Your answer is a copy of every line in the records where "agent" appears.
━━━━━━━━━━━━━━━━━━━━━━━━━━━━━━
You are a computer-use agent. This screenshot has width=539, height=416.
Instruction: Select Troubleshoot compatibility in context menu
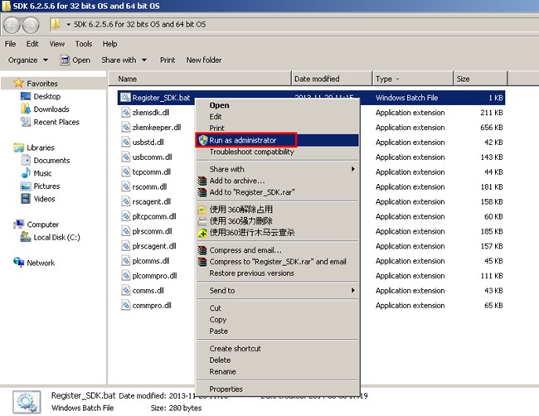point(251,152)
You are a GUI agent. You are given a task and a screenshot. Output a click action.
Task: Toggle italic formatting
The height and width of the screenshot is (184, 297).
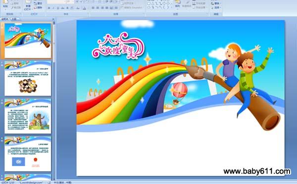(x=53, y=8)
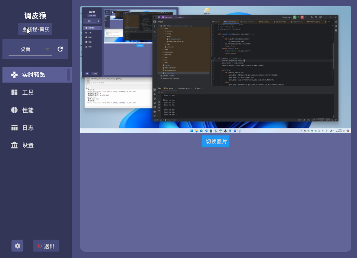Open the gear settings button at bottom left

coord(17,246)
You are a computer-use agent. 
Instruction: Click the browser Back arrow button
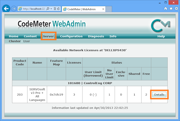click(x=6, y=9)
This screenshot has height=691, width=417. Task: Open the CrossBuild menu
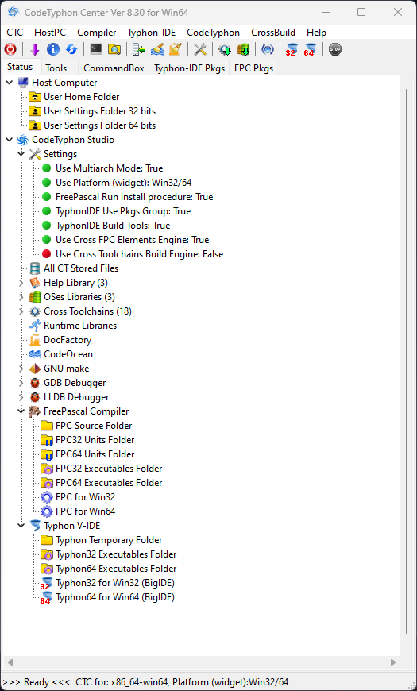pyautogui.click(x=273, y=33)
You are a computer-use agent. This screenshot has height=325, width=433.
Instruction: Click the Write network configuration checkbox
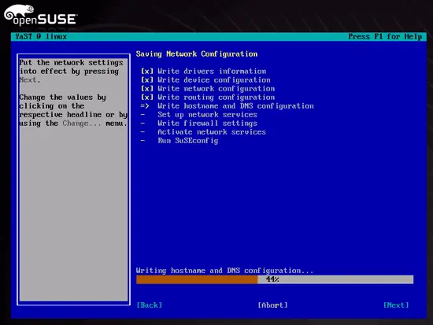pyautogui.click(x=147, y=89)
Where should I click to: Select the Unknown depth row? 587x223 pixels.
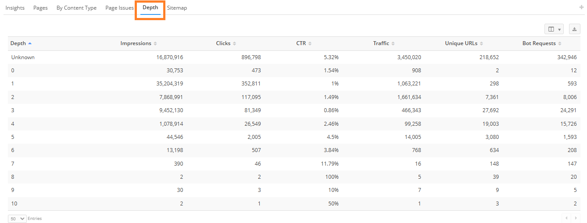point(23,57)
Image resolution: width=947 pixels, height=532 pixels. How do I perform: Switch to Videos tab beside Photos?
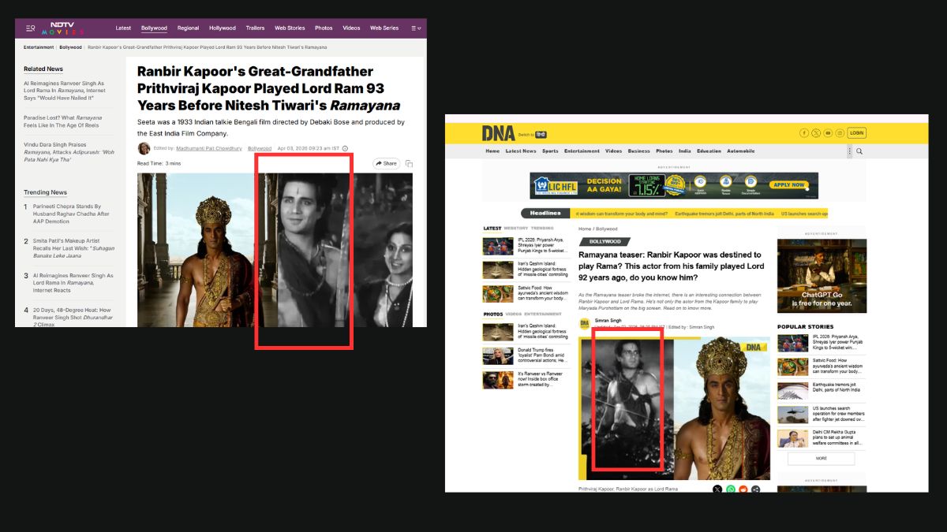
━━━━━━━━━━━━━━━━━━━━━━━━━━━━━━
Response to this task —
You are a computer-use agent. This screenshot has width=539, height=416.
You are a GUI agent. You are given a task and a screenshot. Output a click action.
You are a computer-use agent. 
You are a computer-use agent. This screenshot has height=325, width=433.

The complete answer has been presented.